I pronounce "HP-UX" as "aitch-pee-sucks".
calm down, Linus and co are *not* clueless, when it comes to licensing. You are allowed to make binary-only modules for Linux, as long as 1) you stick to the published, exported interface (i.e list of symbols), and 2) your module doesn't require specific kernel mods. so MOSIX is wrong on the 2nd count, and no, you can't port Linux to the BlahBlahCrap processor and hide most of the code in a binary-only module, or anything like that. you can, however, hide most of the drivers that way.
why put it on the *kernel*? hte kernel is supposed to be fast and low-level and every cache miss counts. everything on userland using perl as the base language, that's something I could agree to :-)
there's a perl interface to nvi. disclaimer: I haven't used it.
the difference is that it takes about twice as long in C, even with the regexp library, thanks to having to malloc everything by hand.

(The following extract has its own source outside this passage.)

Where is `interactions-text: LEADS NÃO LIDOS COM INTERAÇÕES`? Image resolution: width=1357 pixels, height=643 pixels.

Python or maybe Java maybe could compare in development speed, certainly not C.
go read the site, dork. the point is not to run a Unix box with the GNU utilities replaced by the perl ones (unless you're doing it for the hack value, of course). it's to get instant-portable utilities on every single thing perl runs on. and it's *not* limited to Unix/Linux and win32.

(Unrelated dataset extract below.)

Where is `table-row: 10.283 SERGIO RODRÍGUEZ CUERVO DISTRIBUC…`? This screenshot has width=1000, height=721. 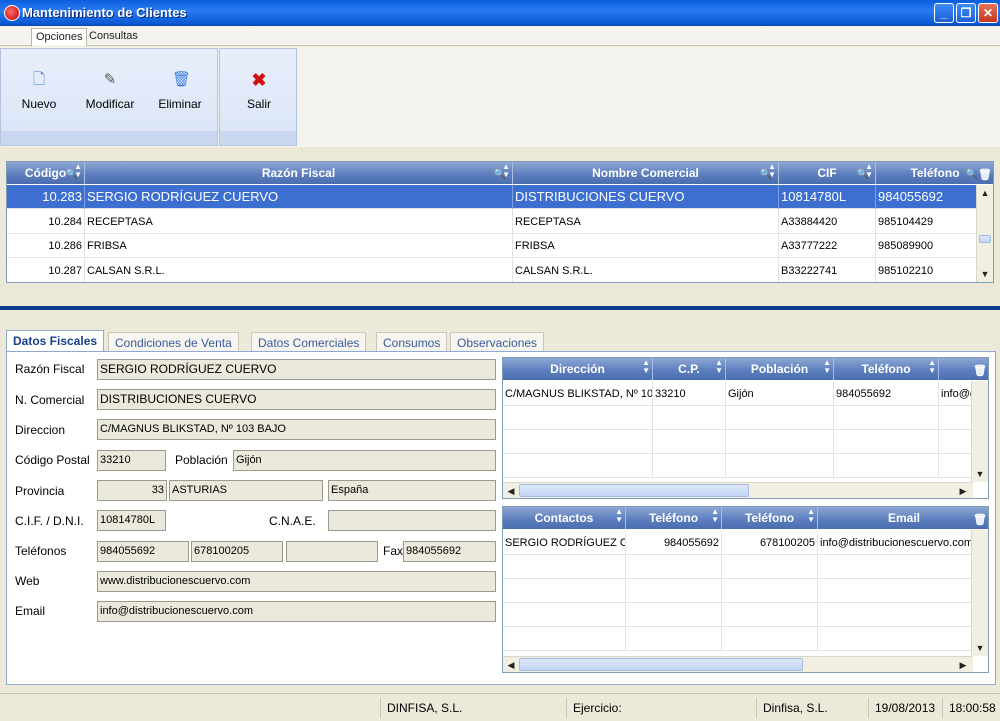 table-row: 10.283 SERGIO RODRÍGUEZ CUERVO DISTRIBUC… is located at coordinates (500, 197).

well, I can see one: these things will be *much* easier to make than the GNU ones ever were, and far easier to debug. the counterpart is, of course, that they will be a little slower and use more memory. then again, no-one is suggesting to replace all of /bin and /usr/bin with perl scripts. *that* would be quite silly. OTOH, I wouldn't mind a system that used perl as its main userland language, with /bin and /usr/bin in perl with a global cache of bytecode-compiled scripts somewhere.